Background:  Low nadir CD4 cell count and the apolipoprotein E4 (ApoE4) allele are known risk factors for HIV-related neurocognitive impairment. ApoE4 is also predictive of development or progression of Alzheimer’s disease. The severity of dementia in HIV infection has been correlated to diffusion alterations within the corpus callosum, and in Alzheimer’s disease, with regionally specific atrophy of the same structure. We hypothesize that volumetric changes in callosal regions may correlate with nadir CD4, presence of an ApoE4 allele, and neurocognitive deficits.

Methods:  A total of 17 HIV-seropositive men over age 50 (8 with at least 1 ApoE4 allele; 9 without ApoE4) prospectively underwent T1-weighted structural magnetic resonance imaging at 3.0 Tesla, clinical and neuropsychological tests, and ApoE4 genotyping. Nadir CD4 count was determined by patient self-report and confirmed as possible. We utilized FreeSurfer software to parcellate corpus callosum into five segments. Analysis of co-variance was used to study the effects of callosal volumes on cognitive domains in which neuropsychological test performance differed significantly (p <0.05) between ApoE4⁺ and non-ApoE4 groups. Independent variables were age, education, ApoE4 group status, and callosal segment volume. Regional volumes that were associated with cognitive deficit were examined for correlation with nadir CD4.

Results:  Education, viral load and current CD4 count did not differ significantly between ApoE4⁺ and non-ApoE4 groups.
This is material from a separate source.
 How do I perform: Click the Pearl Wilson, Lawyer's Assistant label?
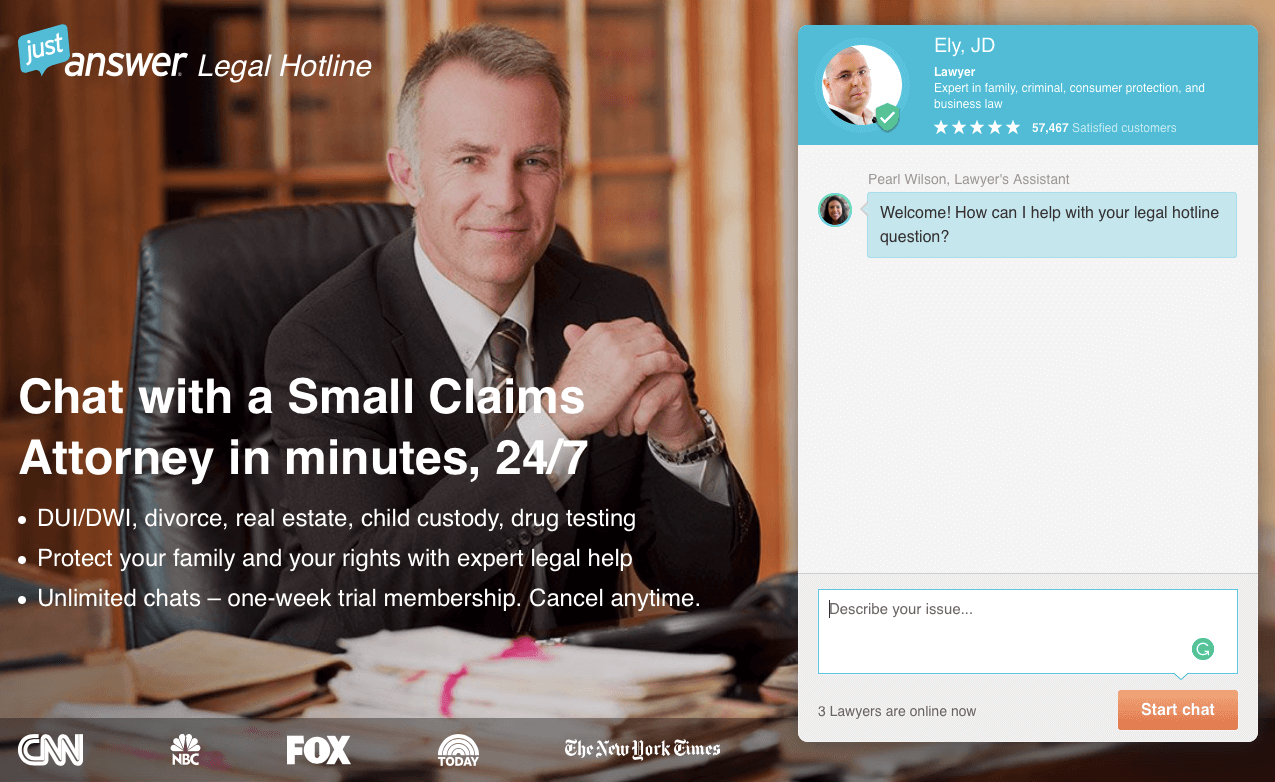point(969,179)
Reductions of normalized total and regional callosal volume in ApoE4 carriers did not reach significance. Significant ApoE4-associated impairment included diminished visuospatial function and non-verbal memory, which showed effects at significant or trend (p <0.1) levels of splenium (posterior), genu (anterior), and central corpus callosal volume. Age and education did not contribute significantly to the model. Lower nadir CD4 correlated with decreased splenium (p = 0.048, R = 0.712) and genu (p = 0.040, R = 0.730) volumes in ApoE4 carriers only.

Conclusions:  HIV-seropositive individuals possessing at least one ApoE4 allele are more vulnerable to effects of low nadir CD4 count, which may contribute to region-specific corpus callosum atrophy and thereby to cognitive impairment. Early ART may be more vital for these patients than for those without the allele.